A teoria sobre a impugnação chegou a ser reproduzida pelo deputado federal reeleito Marco Feliciano (PL-SP), apoiador de Bolsonaro. “Me perguntam se após a diplomação pode haver impugnação? A CF (Constituição Federal) responde”, postou ele, junto com a transcrição do artigo 14.
Circula também a versão de que, caso o TSE e o STF neguem os argumentos que seriam apresentados em uma ação de impugnação da chapa eleita, Bolsonaro poderia convocar o Conselho da República – responsável, entre outras atribuições, pela convocação de Estado de Defesa e o de Sítio.
De acordo com essa nova narrativa, destinada a manter mobilizada uma militância cada vez mais frustrada, a frase “diplomação não é posse” virou uma espécie de chavão, assim como “Lula não subirá a rampa” do Palácio do Planalto.
É típico das dinâmicas bolsonaristas dobrar a aposta em teorias conspiratórias e os dog whistles – os chamados “apitos de cachorro”.
Exemplo disso foi a especulação de que Lula poderá deixar o encontro com Biden nos EUA para o próximo ano, quando já estiver empossado.
“Biden cancela encontro com Lula. Não é estranho? Já deve ter chegado na inteligência do Biden que Lula não subirá a rampa (do Planalto), e não querem associar o presidente dos EUA a um bandido. Isso é muito revelador”.
Nos grupos do WhatsApp, falou-se até em um suposto avião russo que teria aterrissando em Brasília antes da diplomação. As redes do presidente derrotado também contribuíram para jogar gasolina no fogo.
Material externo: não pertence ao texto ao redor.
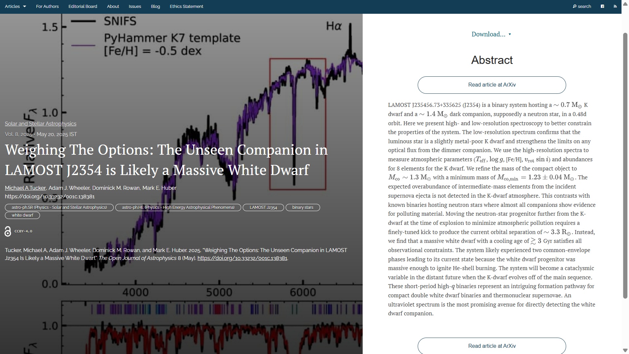
Task: Click the CC BY-4.0 license label
Action: tap(23, 231)
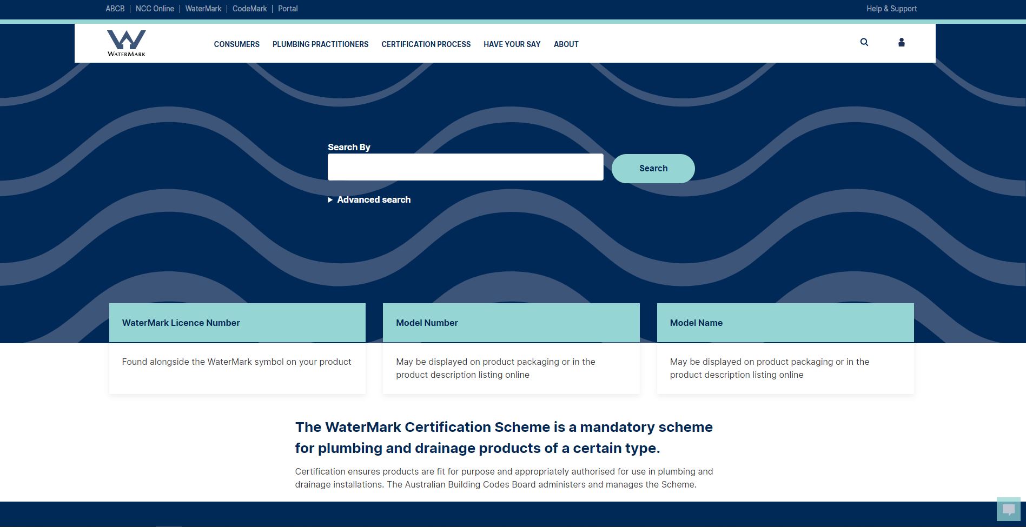Click the user account icon

pos(901,42)

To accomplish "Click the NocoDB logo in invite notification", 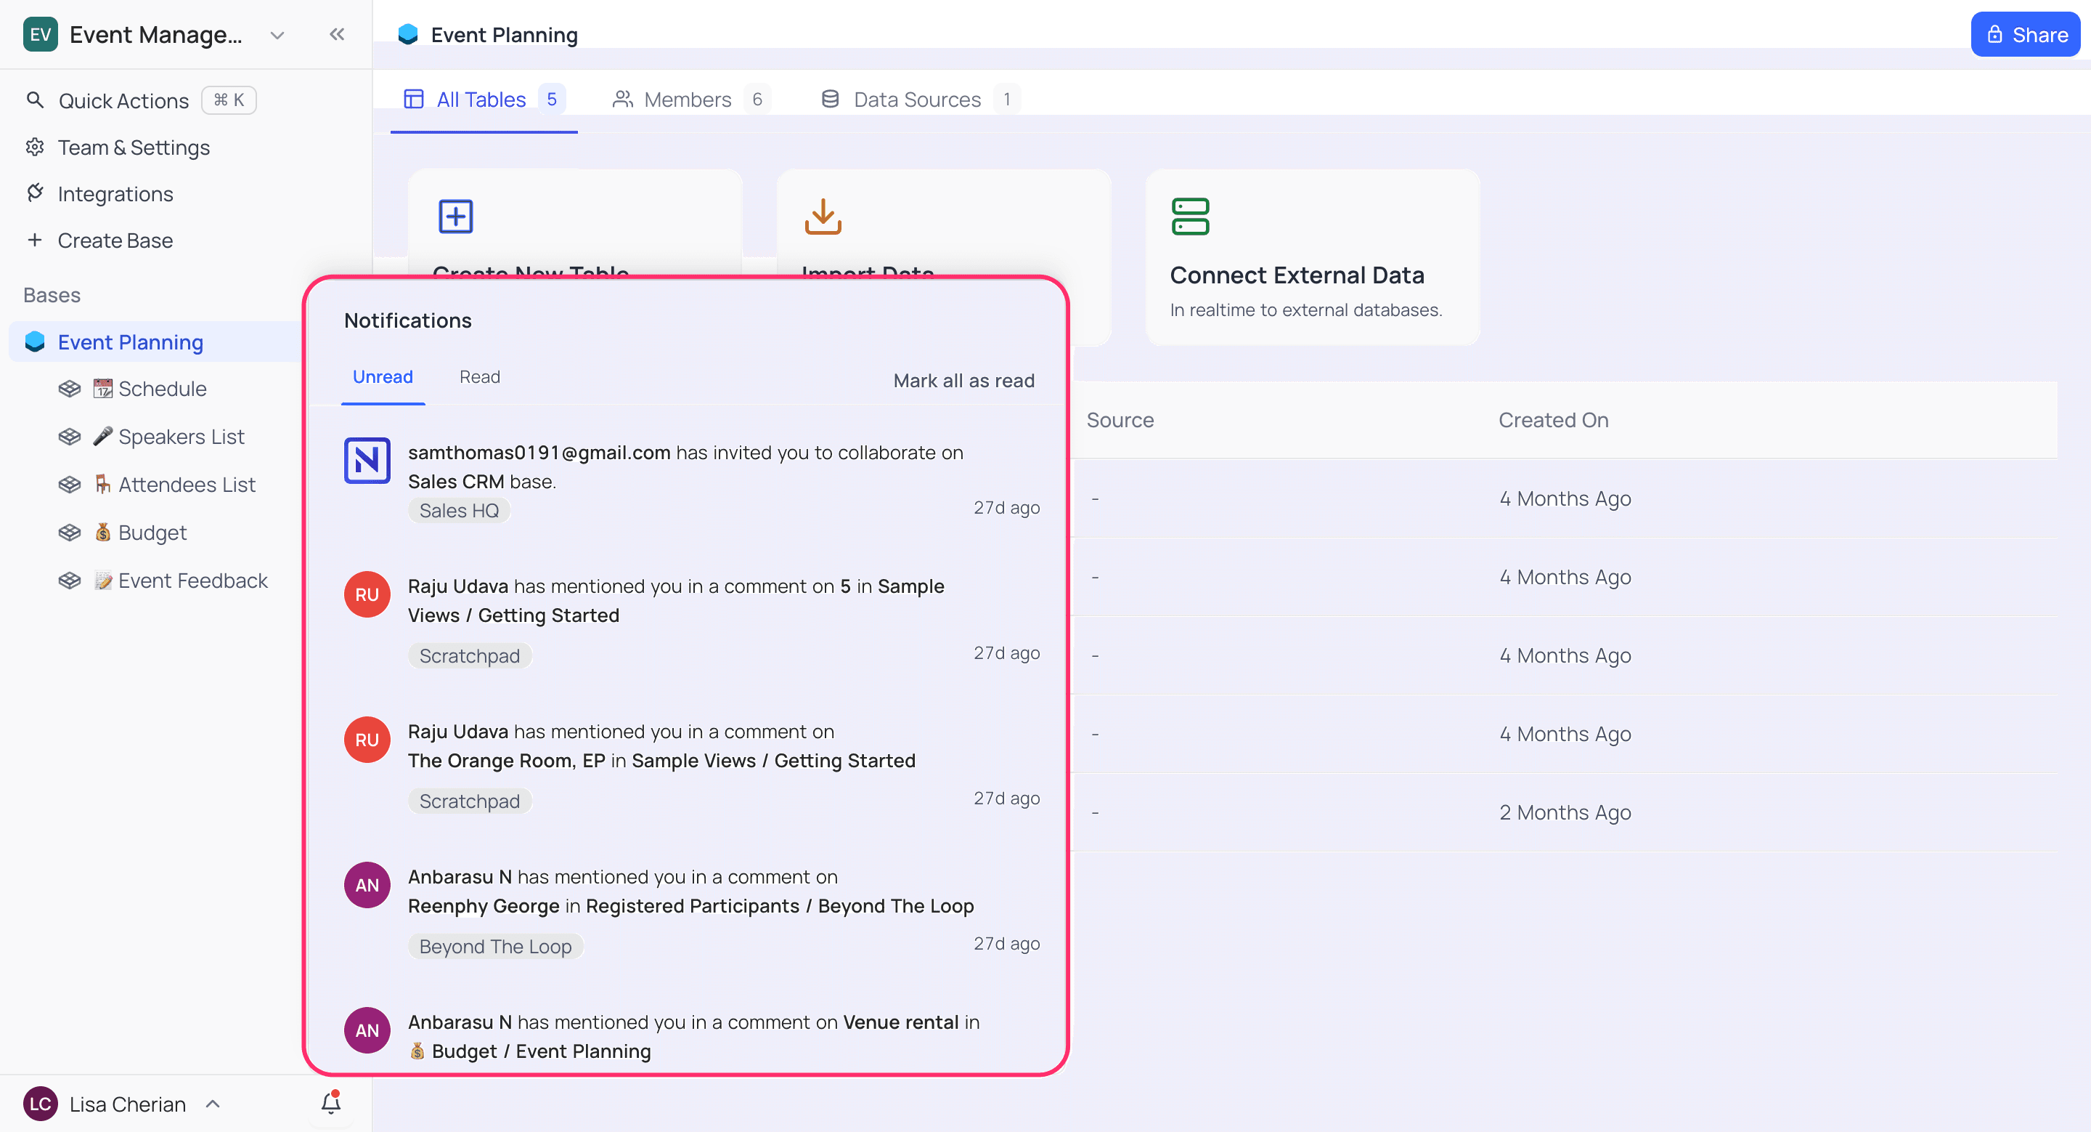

O perfil do aplicativo Bolsonaro TV no Twitter reproduziu uma foto dele diante de um tabuleiro de xadrez, muito usado nos últimos quatro anos para representá-lo como um “enxadrista” que consegue antever os movimentos de adversários. Nas últimas 48 horas, a imagem foi reproduzida aos milhares nos grupos de mensagens.
A estratégia bolsonarista sugere que, esgotado o processo eleitoral, e diante da falta de apoio para uma investiga golpista, o presidente aposta na mobilização permanente de seus apoiadores para além do fim de seu governo, na tentativa de desgastar o governo Lula e manter as instituições democráticas sob estresse.
Resta saber se seus apoiadores terão energia para a empreitada. Enquanto o peso da realidade institucional se impõe, o presidente derrotado tem pouco mais de 15 dias para elaborar uma nova narrativa que explique por que, afinal, Lula terá subido a rampa do Palácio e vestido a faixa presidencial no próximo dia 1º.